Por fin llegó el viernes. Una nota que me hizo llegar el arzobispo me decía que estuviese a las nueve de la mañana en punto, en un determinado confesionario. Me indicaba que entrase en él con decisión, sin mirar a nadie y, por supuesto, con mi hábito de dominico. Al cabo de un rato podría acometer mi misión. A las ocho, cuando abrieron la catedral, ya estaba deambulando por sus capillas tratando de quitarme el pavor que sentía, hasta que, por fin, a la nueve en punto entré en el confesionario, cerré la puerta y eché las cortinas quedando en penumbra. Recuerdo que en esos momentos el corazón me latía con inusitada fuerza, como si quisiese salir por la boca. Para tranquilizarme, no se me ocurrió otra cosa que rezar en voz queda.

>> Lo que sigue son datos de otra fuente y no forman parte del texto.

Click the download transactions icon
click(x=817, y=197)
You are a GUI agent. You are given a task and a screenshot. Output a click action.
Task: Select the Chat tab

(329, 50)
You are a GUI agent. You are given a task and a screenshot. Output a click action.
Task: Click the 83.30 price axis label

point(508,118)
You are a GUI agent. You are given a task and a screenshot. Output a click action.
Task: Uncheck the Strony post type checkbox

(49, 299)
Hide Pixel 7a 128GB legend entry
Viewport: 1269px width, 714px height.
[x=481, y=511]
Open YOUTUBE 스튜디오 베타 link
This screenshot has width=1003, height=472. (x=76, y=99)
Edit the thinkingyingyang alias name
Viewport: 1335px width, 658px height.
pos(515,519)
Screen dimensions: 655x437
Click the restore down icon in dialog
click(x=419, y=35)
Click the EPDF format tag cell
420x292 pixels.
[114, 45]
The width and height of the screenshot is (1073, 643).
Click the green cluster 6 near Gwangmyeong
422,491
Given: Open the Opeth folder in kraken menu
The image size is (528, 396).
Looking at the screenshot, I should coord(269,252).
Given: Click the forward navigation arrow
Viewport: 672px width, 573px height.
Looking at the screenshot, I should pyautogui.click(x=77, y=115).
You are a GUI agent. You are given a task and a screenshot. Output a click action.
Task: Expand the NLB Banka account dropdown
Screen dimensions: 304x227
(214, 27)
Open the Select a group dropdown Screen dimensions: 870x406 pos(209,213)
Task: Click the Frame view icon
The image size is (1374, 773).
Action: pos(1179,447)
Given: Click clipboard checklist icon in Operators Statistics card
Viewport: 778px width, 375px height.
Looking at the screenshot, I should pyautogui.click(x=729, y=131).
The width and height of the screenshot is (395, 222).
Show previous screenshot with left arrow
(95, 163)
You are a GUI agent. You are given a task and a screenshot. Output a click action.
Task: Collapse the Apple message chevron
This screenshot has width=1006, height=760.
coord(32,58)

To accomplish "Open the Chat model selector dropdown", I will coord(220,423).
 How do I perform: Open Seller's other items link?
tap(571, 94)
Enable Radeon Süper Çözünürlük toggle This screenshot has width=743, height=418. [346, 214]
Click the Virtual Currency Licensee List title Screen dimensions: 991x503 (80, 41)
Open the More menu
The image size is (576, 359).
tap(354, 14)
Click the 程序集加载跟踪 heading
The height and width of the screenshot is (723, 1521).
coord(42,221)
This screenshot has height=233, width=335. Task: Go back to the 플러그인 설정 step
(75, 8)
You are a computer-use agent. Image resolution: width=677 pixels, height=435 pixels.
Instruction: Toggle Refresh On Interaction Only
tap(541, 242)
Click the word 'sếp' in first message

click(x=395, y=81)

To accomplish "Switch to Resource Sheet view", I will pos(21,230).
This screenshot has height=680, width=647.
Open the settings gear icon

Al poco rato sentí que alguien se arrodillaba en el reclinatorio y llamaba suavemente a la portilla. La abrí y tras aquella fina celosía adiviné la belleza de una mujer, aún joven, cubierta con un velo negro. Sin darle tiempo a reaccionar le dije:
—Señora, era amigo de vuestro marido y el deseo de hacer justicia me ha traído hasta vos. Por favor, no deis señales de alarma y escuchadme, os los ruego. Van en ello nuestras vidas, al menos la mía.
—¿Qué…? ¿Cómo habéis podido…?
—Por favor, señora, no digáis nada y escuchadme —dije, ya algo más tranquilo al ver que seguía allí arrodillada—. Mi señor y amigo, el duque de Alba, ha caído en desgracia. Los autores de la conspiración para apartarle del poder han sido los mismos que estuvieron detrás de la muerte de vuestro marido. Quiero que me digáis todo lo que sabéis y yo os prometo que lucharé por reivindicar el nombre de vuestro difunto esposo y llevar ante la justicia al autor o autores del crimen.
—¿Y cómo sé yo que vos sois quién decís, que lo que me contáis es cosa cierta y no un ardid de los mismos que asesinaron a mi esposo, de los mismos que me vigilan para saber lo que yo sé?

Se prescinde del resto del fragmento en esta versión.